- TASK OBJECTIVE: Would you copy only the lines below, from the one containing "You are a computer-use agent. 1270x635" through the very last one, leaving the pictures out?

- DATA SHOWN:
-- -- --

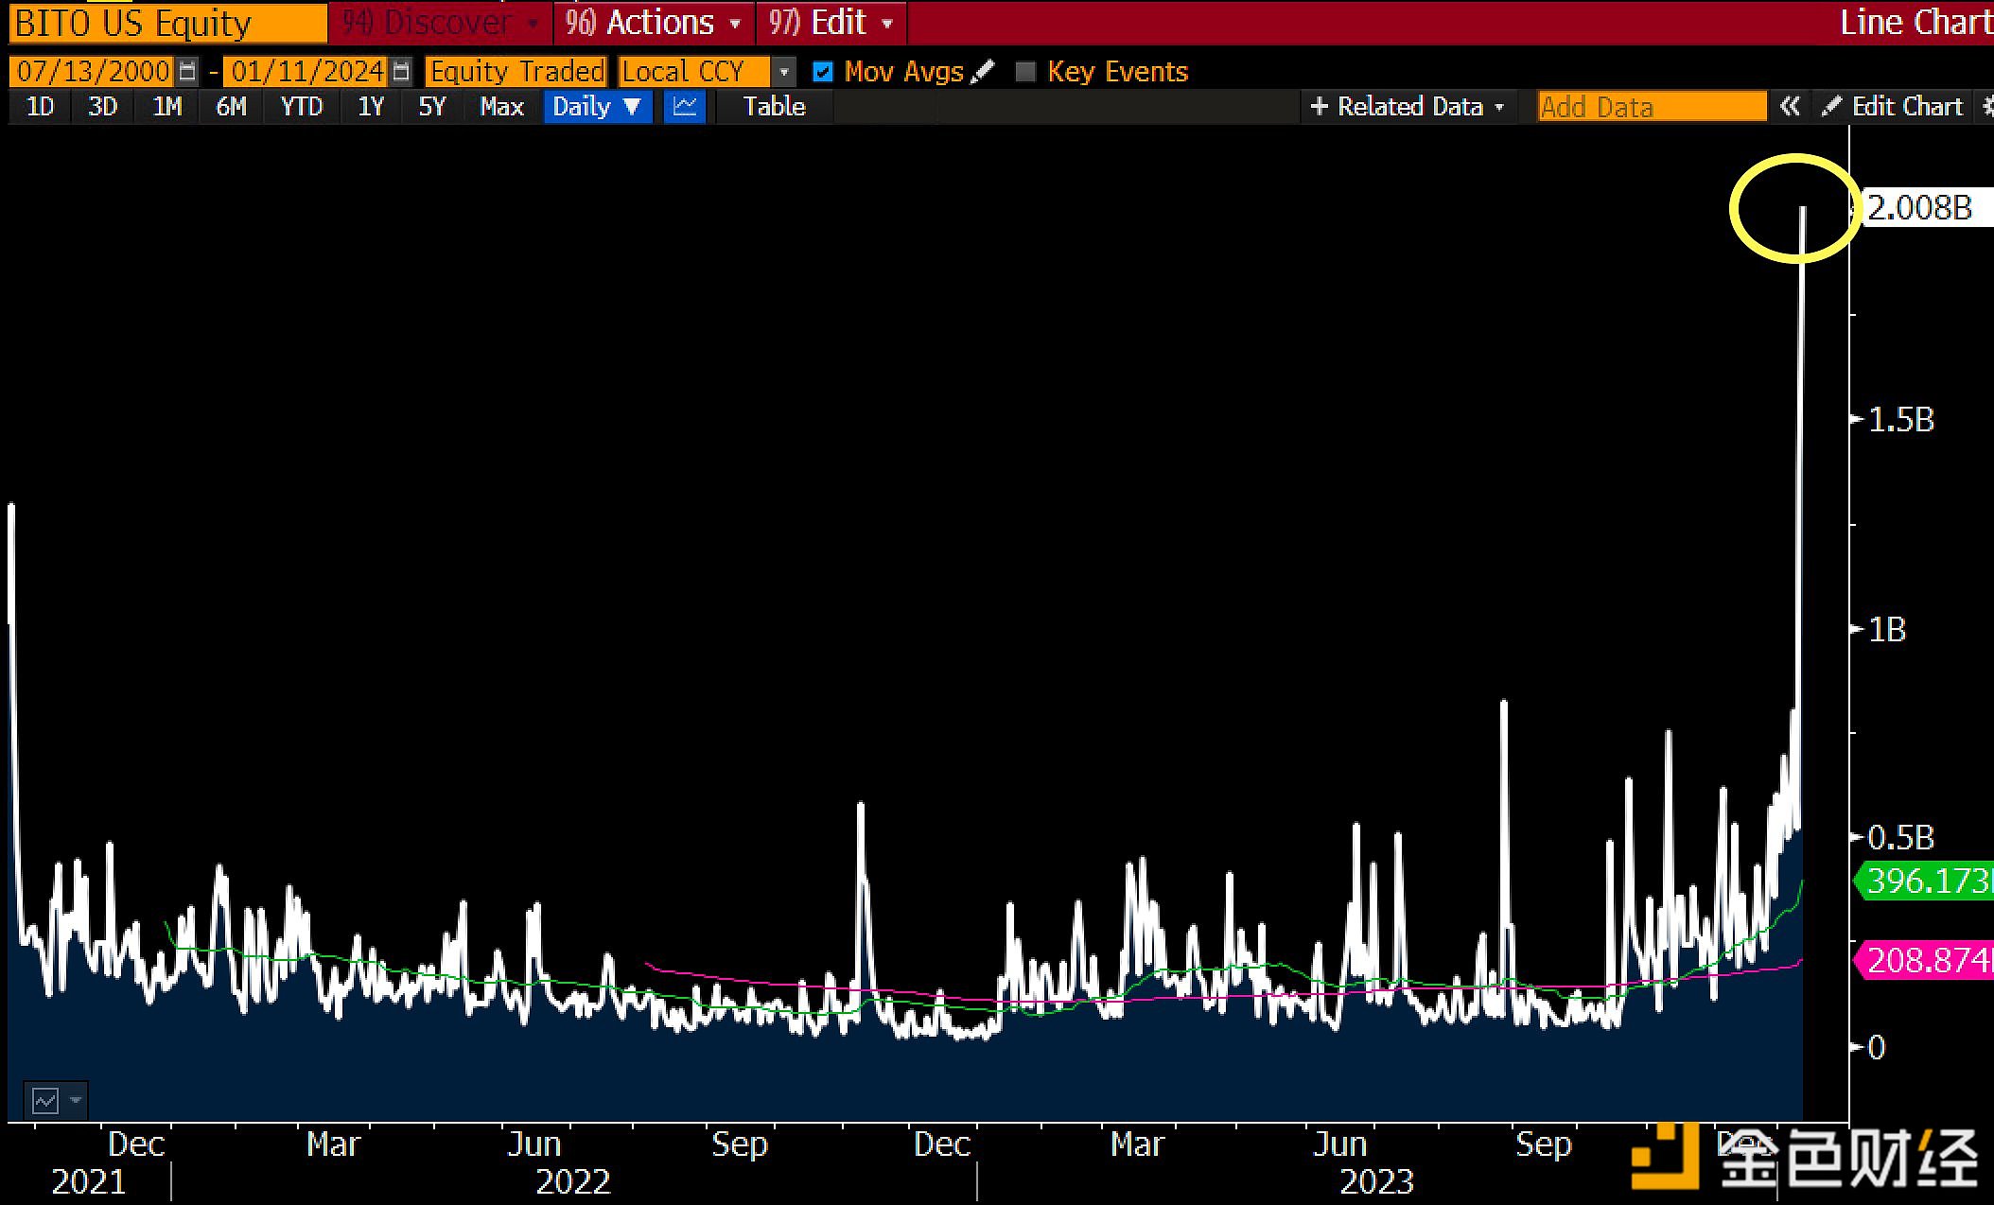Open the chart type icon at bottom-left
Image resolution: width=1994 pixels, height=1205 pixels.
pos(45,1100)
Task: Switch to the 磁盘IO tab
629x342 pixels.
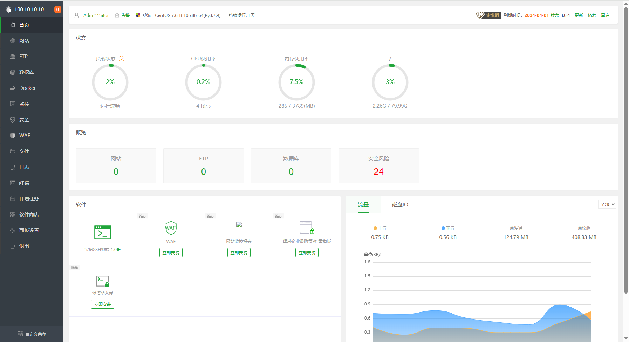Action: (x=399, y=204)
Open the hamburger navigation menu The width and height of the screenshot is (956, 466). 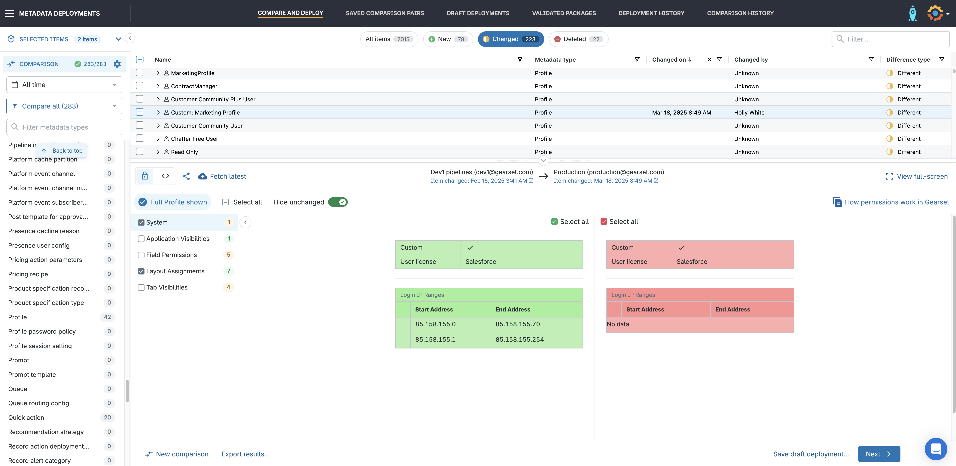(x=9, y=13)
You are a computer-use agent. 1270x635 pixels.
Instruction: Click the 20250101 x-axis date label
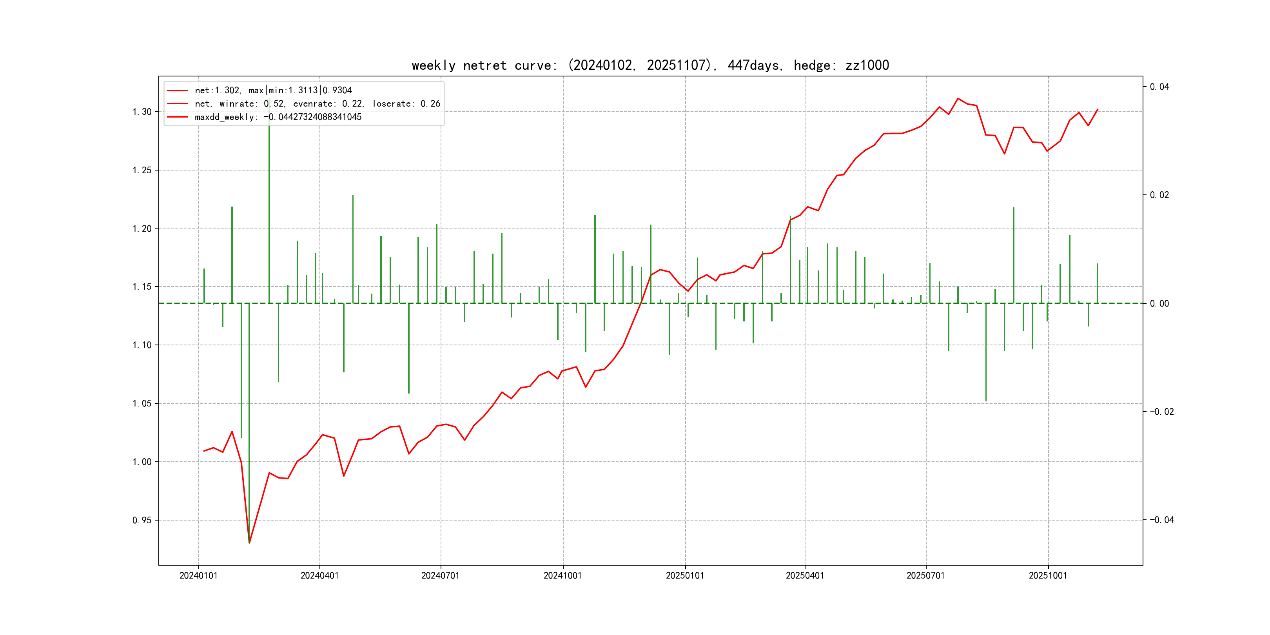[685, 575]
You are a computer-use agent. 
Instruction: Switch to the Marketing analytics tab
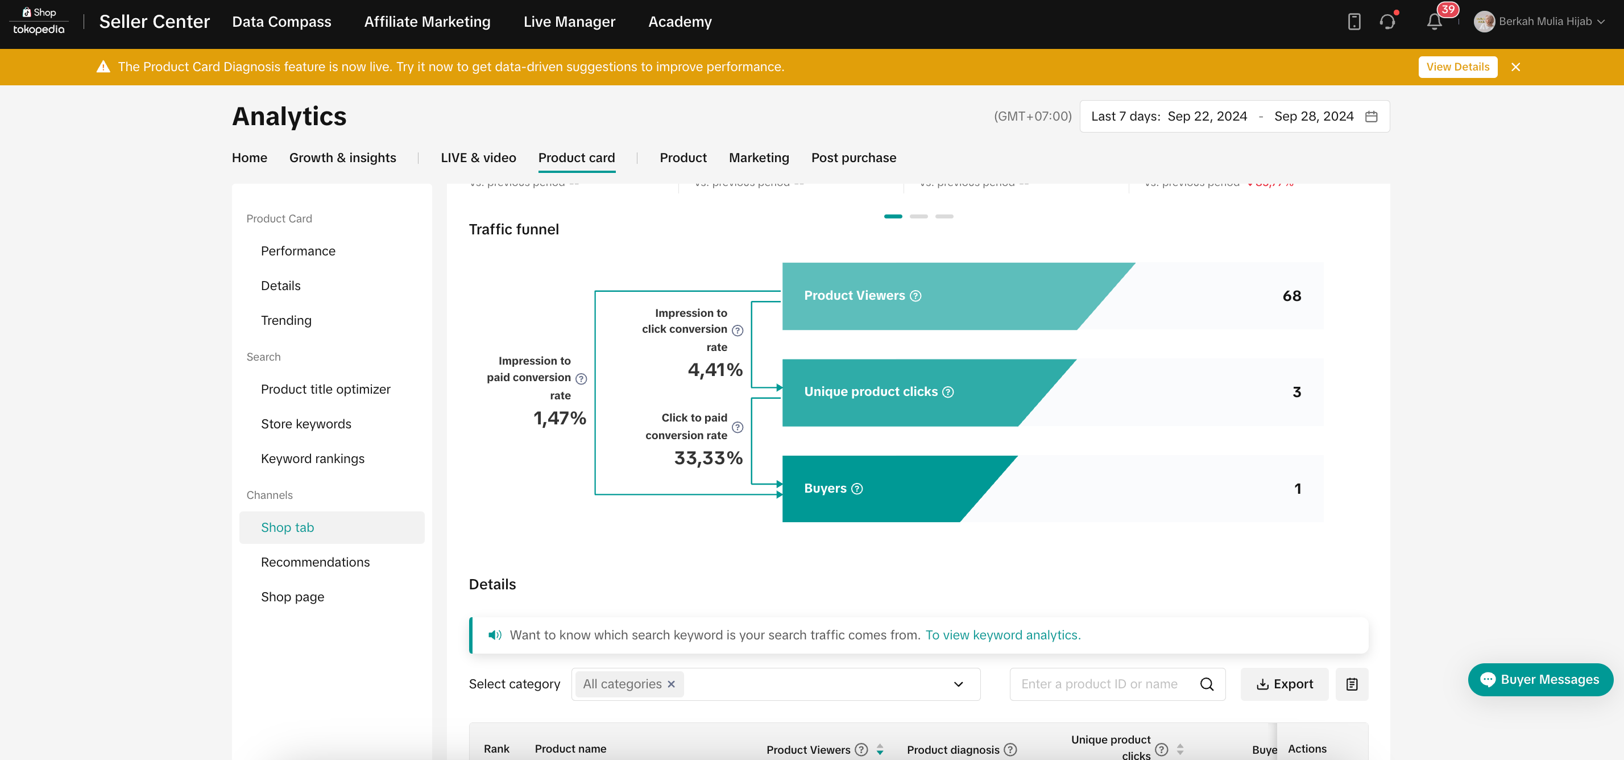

-- -- --

- OUTPUT FOR THIS TASK:
You are a computer-use agent. 1270x635 pixels.
Instruction: Click the 20250101 x-axis date label
[685, 575]
You are a computer-use agent. 
Instruction: Switch to the Marketing analytics tab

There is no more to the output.